Проснулся Лайош с мыслью, что не пойдет искать Мари к Кооперативу служащих. Все его тело и даже, казалось, сама душа болели и ныли от лежания на жесткой скамье; он сел, не ощущая никакого желания вообще куда-то идти. Крона каштана над головой полна была воробьиным чириканьем, утренний свет падал сквозь ветви серовато-желтыми полосами, как в церкви. На соседней скамье тоже кто-то поднялся — такой оборванный, что Лайошу стало не по себе.
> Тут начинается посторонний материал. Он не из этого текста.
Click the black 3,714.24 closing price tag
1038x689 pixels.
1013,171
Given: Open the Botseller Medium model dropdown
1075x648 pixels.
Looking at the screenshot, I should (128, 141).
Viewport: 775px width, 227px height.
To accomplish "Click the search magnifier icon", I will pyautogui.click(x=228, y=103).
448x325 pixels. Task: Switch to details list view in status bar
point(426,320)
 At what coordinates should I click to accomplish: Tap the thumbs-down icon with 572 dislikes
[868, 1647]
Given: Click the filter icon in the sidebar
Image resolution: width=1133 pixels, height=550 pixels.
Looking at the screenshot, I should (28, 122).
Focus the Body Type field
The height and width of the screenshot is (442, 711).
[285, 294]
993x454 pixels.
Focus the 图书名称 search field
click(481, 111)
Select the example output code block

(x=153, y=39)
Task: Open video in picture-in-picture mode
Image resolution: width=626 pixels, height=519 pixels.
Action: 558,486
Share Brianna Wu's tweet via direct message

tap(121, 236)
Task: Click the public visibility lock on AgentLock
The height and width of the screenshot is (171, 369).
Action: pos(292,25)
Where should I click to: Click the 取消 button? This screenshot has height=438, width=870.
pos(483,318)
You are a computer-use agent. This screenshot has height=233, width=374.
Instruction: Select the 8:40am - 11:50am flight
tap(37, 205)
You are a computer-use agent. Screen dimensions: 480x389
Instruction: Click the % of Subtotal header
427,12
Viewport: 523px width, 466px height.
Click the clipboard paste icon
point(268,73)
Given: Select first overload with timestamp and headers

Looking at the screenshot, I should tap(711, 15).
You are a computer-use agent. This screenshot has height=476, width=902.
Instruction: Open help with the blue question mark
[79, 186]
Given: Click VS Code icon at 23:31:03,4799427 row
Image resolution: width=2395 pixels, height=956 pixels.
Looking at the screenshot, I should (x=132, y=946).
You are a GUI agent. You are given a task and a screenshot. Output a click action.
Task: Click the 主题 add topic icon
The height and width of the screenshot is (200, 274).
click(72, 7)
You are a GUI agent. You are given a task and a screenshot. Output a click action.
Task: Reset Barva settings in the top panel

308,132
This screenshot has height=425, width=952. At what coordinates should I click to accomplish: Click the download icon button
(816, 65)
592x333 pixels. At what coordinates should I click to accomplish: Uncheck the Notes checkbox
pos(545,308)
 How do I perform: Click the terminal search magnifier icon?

На коленях, локтях, на спине у соседа широкими языками свисали выдранные лоскутья, будто он нарочно постарался придать себе жалкий вид. Лайош пощупал живот, есть совсем не хотелось. От колбасы во рту оставался кислый привкус; не было желания ни двигаться, ни думать. В роще начали появляться люди. Молодой человек ходил взад-вперед по каштановой аллее и что-то учил, глядя в тетрадку, сшитую из напечатанных на машинке листов. «Пандекты… институции…»[17] — доносилось до Лайоша. Молодой человек запнулся, глянул в тетрадку, снова забормотал, но через две-три минуты совсем замолчал и с мечтательным видом принялся перочинным ножом выцарапывать что-то на коре дерева. Лайош сидел, боясь посмотреть на будильник. Наверняка десять уже минуло давно и Мари убедилась, что у ее брата тоже есть гордость, думал он, беря наконец мешок и развязывая его. Будильник показывал четверть десятого. Уже четверть десятого! — испугался Лайош, забыв первоначальное свое намерение; а в следующий миг у него был готов новый план: пускай не надеется Мари, что так просто избавилась от него, хлопнув дверью; он еще выскажет ей все, что о ней думает. Ладно, он пересилит себя и встретится с ней сегодня, в последний раз, и пусть она потом всю жизнь несет на себе суровое братнее проклятие.